Back in 1918, in the months following Prahlad Parameshwar and then the very successful Othello, it had become clear that things had indeed changed. The Alochhaya Theatre and Bioscope Co. had found that there was a star in its fold. I would be on a tram, travelling from Picture Palace or Variety after an evening of enjoying Eddie Polo in The Broken Coin, and people would recognize me.
‘Isn’t that Prahlad?’ or ‘Shubho, look! That’s Ratnakar’ or ‘That’s the ghost of The Ghost Who Walks.’ There would be glances, looks and gawks. Fellow commuters and neighbours would see an Aurangzeb or a murderer or a depraved lover flit past them. But it hadn’t yet reached the point where people would recognize me as Abani Chatterjee, the shape-shifter, the man who could turn into one person one day and into another the next.
That would happen after the portly Lalji Hemraj Haridas entered our lives, making his first appearance in the whirligig office of the Alochhaya Theatre and Bioscope Co. The many-ringed Lalji was everything that everyone in Alochhaya was not. He had no real interest in the world of entertainment and had once walked out of a Chaplin bioscope simply because he was feeling hungry and, in his own words, ‘gassed’. But the biggest difference was that his livelihood depended not on bioscopes or theatre, but on something far removed.
Lalji had come to this city from Kathiawar in the west as part of his family’s rites of passage. His brother had expanded the family ‘piece good’ business by opening up a branch in the Burabazar area. Over the last twelve years business had been doing so well that the family—or at least part of the very large and extended Haridas family—decided to move here and make this city their home and headquarters.
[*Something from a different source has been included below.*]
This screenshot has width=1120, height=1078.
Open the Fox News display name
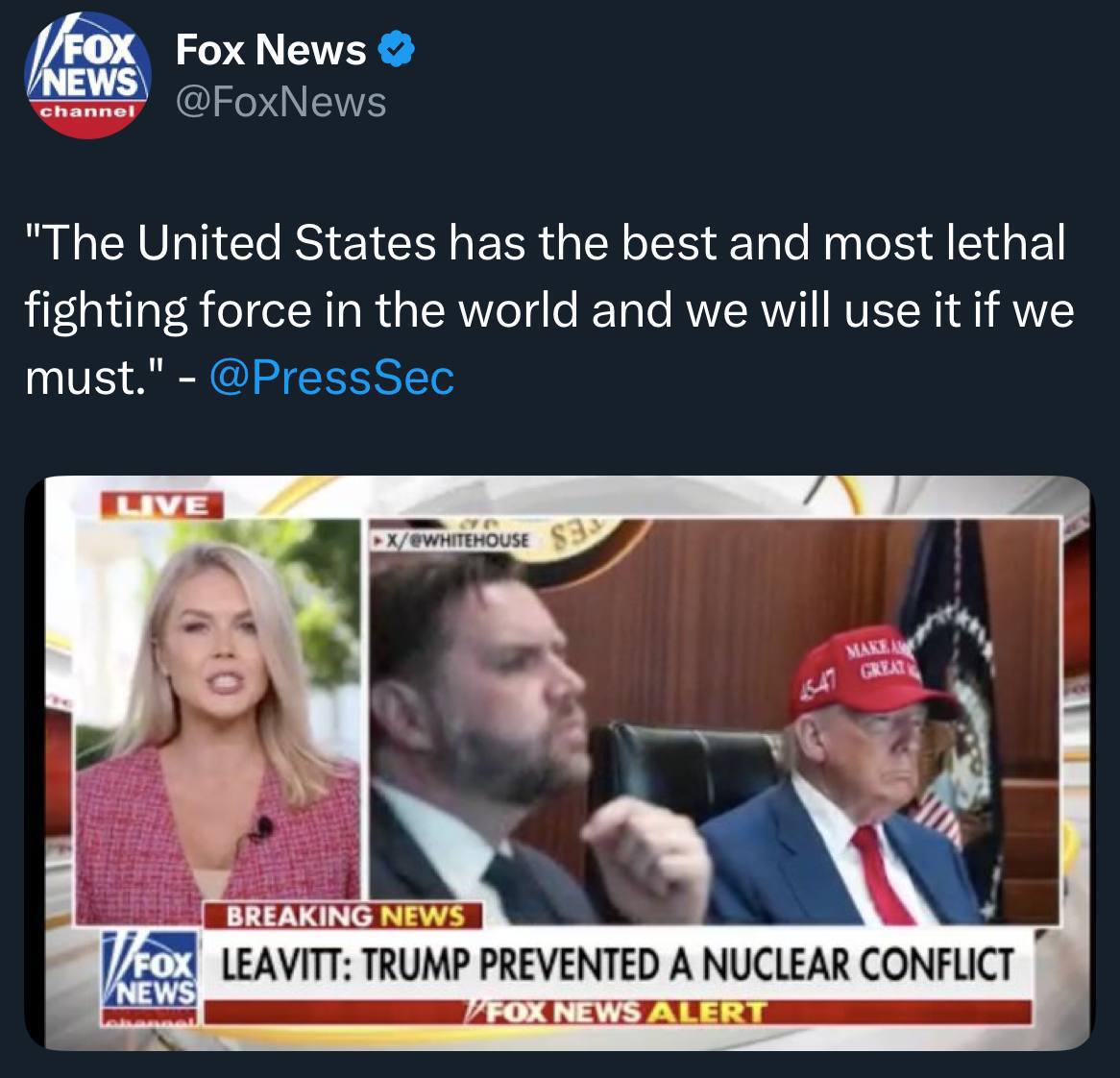271,50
For the last few months, Lalji had been trying to become the Bengal agent for Bombay’s Kohinoor Film Company. And the day Mahesh Bhowmick called me over to his office, the Marwari with a perennial supply of betel juice sloshing between his teeth and tongue was explaining why he wanted to enter the bioscope business.
‘Bhowmick-babu, I don’t understand anything of bioscopes. And frankly, I’d rather be in the presence of baijees for an evening of entertainment than inside a dark room watching jumping shadows on the wall. But I do understand business and I understand that there is good money to be made in your bioscopes. I have been told that the bioscope is something that everybody wants these days. And if everybody wants to see it, everybody will see it. And they seem to want to see it badly enough to spend good money on it. Bhowmick-babu, I’m a businessman. So let’s make money. Some paan, Mahesh-ji?’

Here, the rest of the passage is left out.